A patient with ER+/PR+/HER2-negative invasive lobular breast cancer progressing on standard therapy was found to harbor a L869R kinase domain mutation in HER2. HER2L869R is homologous to the known activating mutation EGFRL861R/Q. MCF10A breast epithelial cells expressing HER2L869R displayed enhanced HER2-mediated signaling and were resistant to lapatinib and trastuzumab but sensitive to neratinib. The patient was enrolled in the phase II SUMMIT trial (NCT01953926) and treated with neratinib, achieving a partial response lasting 16 months before developing progression. Next gen sequencing of DNA from both a new skin metastasis and plasma cell-free DNA (cfDNA) identified HER2L869R (8.7% cfDNA), whereas a novel HER2T798I mutation was detected only in plasma at 1.3%. Deep sequencing of pre-therapy tumor tissue and plasma did not detect HER2T798I, suggesting that this mutation arose upon resistance. HER2T798I has not been reported in TCGA, COSMIC, or among plasma samples from 17,345 cancer patients subjected to digital DNA sequencing using the Guardant360 assay.

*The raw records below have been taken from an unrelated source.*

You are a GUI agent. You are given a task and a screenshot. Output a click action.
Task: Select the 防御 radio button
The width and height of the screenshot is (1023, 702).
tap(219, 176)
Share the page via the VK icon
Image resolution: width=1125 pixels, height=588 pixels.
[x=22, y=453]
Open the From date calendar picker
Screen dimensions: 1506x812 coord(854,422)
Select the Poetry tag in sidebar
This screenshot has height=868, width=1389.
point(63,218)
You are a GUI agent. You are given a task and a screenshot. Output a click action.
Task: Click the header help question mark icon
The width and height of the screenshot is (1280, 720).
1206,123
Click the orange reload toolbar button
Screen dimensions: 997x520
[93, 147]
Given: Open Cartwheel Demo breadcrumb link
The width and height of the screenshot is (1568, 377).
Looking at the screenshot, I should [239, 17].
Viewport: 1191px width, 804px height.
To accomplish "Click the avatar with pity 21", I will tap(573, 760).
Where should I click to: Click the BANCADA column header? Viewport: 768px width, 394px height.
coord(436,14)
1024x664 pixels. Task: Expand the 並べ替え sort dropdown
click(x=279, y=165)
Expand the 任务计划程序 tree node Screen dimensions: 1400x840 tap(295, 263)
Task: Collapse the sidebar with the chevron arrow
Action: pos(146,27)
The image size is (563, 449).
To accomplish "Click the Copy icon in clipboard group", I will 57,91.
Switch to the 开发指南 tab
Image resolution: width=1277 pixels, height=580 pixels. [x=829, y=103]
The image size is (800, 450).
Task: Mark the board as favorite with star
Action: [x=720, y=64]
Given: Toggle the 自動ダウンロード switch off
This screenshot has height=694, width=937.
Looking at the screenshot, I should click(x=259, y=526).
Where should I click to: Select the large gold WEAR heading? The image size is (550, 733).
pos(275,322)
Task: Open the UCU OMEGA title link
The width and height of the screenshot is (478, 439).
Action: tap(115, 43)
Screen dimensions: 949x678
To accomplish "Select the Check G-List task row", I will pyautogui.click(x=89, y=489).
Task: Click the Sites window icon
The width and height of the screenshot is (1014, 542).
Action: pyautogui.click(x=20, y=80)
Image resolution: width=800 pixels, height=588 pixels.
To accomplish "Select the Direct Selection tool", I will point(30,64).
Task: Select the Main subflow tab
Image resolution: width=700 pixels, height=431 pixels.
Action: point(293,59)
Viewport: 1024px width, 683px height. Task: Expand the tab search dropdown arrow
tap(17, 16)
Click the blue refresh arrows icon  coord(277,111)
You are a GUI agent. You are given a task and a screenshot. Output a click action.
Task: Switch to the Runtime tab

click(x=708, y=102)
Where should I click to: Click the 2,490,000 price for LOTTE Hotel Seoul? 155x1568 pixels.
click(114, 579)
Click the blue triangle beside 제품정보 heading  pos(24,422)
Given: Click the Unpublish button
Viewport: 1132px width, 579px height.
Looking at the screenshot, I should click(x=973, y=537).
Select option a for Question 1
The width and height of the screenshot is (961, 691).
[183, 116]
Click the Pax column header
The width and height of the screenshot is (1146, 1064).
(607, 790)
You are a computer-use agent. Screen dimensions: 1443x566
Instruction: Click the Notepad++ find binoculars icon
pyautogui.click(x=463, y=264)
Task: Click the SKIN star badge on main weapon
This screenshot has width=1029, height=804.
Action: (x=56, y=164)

HER2T798I is homologous to the EGFRT790M, KITT670I and BCR-ABLT315I gatekeeper mutations known to mediate resistance to erlotinib/gefitinib and imatinib. To examine if HER2T798I mediates resistance to neratinib, we employed biochemical and biological assays and molecular modeling of wild-type (WT) HER2 and HER2T798I. Structural modeling showed the increased bulk of the isoleucine at position 798 would result in a steric clash with neratinib, thus reducing drug binding. We stably expressed HER2WT, HER2T798I, HER2L869R and HER2L869R/T798I in MCF10A cells and NR6 mouse fibroblasts. Neratinib (10-100 nM) blocked HER2-mediated signaling in cells expressing HER2WT or HER2L869R but did not in cells expressing HER2T798I. The EGFR irreversible TKI osimertinib (100 nM), which isselective for mutant EGFR (including EGFRT790M) and approved for treatment of NSCLC expressing EGFRT790M, failed to inhibit HER2WT, HER2L869R or HER2T798I. In contrast, either the EGFR/HER2 irreversible TKI afatinib or AZ5104, a metabolite of osimertinib, strongly blocked signaling induced by HER2WT, HER2L869R or HER2T798I. Cells expressing HER2T798M displayed a significantly higher IC50 to neratinib than cells expressing HER2WT, whereas afatinib or AZ5014 were very active against all cells (IC50<10 nM).
Conclusions: The acquisition of a T798I gatekeeper mutation in HER2 upon development of clinical resistance to neratinib in a breast cancer with an initial activating mutation in HER2 strongly suggests that HER2L869R is a driver mutation. We speculate that HER2T798I may arise as a secondary mutation following response to effective HER2 TKIs in other cancers with HER2 activating mutations. Certain irreversible EGFR inhibitors may be effective in patients with HER2-driven breast cancer resistant to neratinib.
Citation Format: Hanker AB, Red Brewer M, Sheehan JH, Koch JP, Lanman R, Hyman DM, Cutler, Jr. RE, Lalani AS, Cross D, Lovly CM, Meiler J, Arteaga CL. An acquired HER2 T798I gatekeeper mutation induces resistance to neratinib in a patient with HER2 mutant-driven breast cancer [abstract]. In: Proceedings of the 2016 San Antonio Breast Cancer Symposium; 2016 Dec 6-10; San Antonio, TX. Philadelphia (PA): AACR; Cancer Res 2017;77(4 Suppl):Abstract nr P3-03-03.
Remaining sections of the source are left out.